Your instructions:
Please render the lines starting at the one containing "Click the number 18 after Mesh Size" and ending at the one containing "Click the bullet" as a JSON list of strings, one string per line, skipping blank lines.

(Source records)

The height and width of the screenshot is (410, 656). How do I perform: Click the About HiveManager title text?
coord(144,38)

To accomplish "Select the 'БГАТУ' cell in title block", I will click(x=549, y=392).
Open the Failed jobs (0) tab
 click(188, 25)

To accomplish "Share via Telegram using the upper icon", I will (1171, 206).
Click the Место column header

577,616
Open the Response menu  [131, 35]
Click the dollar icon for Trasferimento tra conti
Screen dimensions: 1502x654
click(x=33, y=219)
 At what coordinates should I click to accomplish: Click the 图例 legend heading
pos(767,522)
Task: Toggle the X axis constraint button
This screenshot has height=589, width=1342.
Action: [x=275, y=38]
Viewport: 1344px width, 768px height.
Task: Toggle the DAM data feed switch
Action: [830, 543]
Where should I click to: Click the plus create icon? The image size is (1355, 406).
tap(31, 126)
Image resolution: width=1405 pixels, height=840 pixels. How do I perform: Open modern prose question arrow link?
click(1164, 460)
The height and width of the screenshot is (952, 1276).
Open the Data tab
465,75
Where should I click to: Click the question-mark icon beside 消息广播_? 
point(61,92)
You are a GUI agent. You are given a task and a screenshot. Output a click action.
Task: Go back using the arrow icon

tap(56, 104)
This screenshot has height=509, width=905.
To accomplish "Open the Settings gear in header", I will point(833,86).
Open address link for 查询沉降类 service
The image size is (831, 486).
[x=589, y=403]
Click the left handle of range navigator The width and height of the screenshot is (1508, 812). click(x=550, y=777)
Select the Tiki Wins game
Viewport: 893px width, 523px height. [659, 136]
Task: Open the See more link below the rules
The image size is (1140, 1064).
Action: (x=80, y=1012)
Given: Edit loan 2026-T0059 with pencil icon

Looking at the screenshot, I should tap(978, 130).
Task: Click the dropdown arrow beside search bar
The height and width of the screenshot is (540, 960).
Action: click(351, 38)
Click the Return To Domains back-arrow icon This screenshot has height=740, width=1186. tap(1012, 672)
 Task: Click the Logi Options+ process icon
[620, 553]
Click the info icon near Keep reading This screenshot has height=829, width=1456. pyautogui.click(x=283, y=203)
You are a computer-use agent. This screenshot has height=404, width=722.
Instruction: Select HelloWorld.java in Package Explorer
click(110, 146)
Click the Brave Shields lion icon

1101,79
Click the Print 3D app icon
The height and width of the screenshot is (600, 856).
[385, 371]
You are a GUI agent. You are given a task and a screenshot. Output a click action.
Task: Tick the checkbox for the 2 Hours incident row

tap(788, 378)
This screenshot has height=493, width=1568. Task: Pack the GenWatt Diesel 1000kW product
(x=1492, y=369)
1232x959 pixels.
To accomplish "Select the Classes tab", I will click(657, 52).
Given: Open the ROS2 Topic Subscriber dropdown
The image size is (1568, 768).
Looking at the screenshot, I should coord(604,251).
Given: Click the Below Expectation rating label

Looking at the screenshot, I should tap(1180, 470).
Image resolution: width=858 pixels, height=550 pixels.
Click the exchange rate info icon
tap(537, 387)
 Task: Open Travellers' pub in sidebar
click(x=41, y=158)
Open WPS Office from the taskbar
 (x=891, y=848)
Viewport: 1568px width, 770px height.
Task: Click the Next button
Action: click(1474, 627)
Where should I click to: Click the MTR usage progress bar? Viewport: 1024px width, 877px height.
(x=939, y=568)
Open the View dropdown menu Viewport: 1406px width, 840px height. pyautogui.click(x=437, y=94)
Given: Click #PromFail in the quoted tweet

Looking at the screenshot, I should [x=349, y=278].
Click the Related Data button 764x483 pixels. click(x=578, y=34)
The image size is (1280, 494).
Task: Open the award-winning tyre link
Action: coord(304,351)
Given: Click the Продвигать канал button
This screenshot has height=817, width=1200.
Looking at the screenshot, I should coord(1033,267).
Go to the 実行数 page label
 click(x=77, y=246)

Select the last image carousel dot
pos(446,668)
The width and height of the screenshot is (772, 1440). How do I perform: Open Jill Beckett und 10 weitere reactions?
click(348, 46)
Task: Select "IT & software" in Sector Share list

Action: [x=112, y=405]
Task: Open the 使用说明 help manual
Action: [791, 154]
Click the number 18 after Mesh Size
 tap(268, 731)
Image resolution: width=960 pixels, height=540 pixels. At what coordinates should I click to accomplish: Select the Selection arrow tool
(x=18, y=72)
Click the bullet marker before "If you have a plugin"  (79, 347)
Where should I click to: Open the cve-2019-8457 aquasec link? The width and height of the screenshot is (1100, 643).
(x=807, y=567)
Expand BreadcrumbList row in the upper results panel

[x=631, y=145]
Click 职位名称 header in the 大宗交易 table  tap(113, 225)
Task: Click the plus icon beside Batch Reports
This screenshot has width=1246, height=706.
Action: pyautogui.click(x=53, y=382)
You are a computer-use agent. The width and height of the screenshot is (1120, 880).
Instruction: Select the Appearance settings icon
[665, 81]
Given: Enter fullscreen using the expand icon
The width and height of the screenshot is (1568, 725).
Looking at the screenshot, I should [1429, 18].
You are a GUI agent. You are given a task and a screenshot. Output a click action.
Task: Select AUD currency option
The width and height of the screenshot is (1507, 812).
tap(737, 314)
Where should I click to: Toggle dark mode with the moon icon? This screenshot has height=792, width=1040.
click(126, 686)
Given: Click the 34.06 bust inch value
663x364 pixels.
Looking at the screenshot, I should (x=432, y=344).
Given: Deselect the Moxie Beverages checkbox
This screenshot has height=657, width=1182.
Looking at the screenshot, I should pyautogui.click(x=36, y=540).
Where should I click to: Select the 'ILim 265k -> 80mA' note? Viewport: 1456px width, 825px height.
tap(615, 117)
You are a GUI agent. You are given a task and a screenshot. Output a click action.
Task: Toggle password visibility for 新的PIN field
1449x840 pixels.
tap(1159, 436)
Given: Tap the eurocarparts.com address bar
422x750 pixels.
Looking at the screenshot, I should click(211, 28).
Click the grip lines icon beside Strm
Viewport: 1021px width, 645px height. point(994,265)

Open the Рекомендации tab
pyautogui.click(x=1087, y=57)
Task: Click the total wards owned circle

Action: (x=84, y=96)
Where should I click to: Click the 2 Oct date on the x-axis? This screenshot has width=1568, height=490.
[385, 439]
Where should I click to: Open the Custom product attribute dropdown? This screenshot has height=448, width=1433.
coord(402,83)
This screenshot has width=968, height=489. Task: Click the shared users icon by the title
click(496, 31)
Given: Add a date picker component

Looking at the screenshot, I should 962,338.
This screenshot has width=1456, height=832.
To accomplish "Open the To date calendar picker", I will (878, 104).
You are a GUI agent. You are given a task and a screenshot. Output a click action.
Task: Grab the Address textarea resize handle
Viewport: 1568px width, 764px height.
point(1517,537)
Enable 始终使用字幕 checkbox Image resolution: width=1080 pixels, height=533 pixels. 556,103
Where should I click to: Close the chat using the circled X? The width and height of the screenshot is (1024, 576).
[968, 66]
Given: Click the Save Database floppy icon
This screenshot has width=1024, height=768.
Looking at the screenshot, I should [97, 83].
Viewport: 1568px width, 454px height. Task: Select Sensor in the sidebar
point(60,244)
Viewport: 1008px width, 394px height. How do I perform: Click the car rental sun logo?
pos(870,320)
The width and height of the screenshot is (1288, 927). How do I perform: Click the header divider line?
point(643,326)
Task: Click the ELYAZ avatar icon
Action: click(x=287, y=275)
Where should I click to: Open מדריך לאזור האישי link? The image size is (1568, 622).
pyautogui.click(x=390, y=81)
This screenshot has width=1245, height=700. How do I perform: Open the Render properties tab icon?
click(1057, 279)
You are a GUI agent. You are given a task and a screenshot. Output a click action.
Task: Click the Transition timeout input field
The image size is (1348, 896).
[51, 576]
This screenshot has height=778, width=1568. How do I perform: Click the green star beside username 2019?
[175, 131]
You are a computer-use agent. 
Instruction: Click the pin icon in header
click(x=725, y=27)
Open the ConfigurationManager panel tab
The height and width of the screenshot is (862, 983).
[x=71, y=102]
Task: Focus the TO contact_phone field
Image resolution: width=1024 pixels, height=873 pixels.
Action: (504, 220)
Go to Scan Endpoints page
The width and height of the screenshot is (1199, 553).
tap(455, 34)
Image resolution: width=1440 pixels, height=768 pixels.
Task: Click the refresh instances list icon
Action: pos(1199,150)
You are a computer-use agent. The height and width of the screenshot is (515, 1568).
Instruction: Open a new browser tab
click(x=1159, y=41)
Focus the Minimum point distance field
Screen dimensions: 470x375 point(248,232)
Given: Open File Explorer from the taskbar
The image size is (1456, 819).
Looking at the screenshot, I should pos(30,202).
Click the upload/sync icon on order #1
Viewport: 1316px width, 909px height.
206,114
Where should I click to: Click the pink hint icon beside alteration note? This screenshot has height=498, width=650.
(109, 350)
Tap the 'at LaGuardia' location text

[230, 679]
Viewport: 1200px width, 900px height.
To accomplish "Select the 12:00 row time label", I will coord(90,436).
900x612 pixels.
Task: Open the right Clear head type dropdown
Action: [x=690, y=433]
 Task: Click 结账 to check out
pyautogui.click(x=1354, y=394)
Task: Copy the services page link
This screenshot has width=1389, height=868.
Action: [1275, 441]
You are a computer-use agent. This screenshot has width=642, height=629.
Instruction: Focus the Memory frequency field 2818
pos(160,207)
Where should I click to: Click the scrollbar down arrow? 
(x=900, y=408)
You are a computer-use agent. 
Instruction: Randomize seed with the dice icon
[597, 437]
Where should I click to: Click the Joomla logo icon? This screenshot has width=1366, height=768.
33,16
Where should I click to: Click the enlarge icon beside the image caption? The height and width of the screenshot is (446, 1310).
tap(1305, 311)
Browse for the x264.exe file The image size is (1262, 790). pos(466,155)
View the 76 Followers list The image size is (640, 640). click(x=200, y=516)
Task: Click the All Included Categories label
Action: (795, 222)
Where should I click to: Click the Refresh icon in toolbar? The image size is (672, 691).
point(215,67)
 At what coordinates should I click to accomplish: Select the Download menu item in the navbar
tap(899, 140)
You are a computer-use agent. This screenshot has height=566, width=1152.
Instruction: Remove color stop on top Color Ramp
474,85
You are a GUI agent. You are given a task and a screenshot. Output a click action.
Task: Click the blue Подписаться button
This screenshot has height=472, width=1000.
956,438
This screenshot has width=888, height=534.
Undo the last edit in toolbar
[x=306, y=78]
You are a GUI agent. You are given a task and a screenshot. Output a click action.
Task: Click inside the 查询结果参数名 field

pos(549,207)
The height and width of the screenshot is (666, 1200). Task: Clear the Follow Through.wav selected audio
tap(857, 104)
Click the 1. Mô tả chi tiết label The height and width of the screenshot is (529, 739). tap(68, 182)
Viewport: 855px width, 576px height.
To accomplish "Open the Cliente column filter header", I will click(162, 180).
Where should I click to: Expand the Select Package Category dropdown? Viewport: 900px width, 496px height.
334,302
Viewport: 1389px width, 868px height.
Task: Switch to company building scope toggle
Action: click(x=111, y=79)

Output for this task:
[
  "Click the number 18 after Mesh Size",
  " tap(268, 731)",
  "Image resolution: width=960 pixels, height=540 pixels. At what coordinates should I click to accomplish: Select the Selection arrow tool",
  "(x=18, y=72)",
  "Click the bullet marker before \"If you have a plugin\"  (79, 347)"
]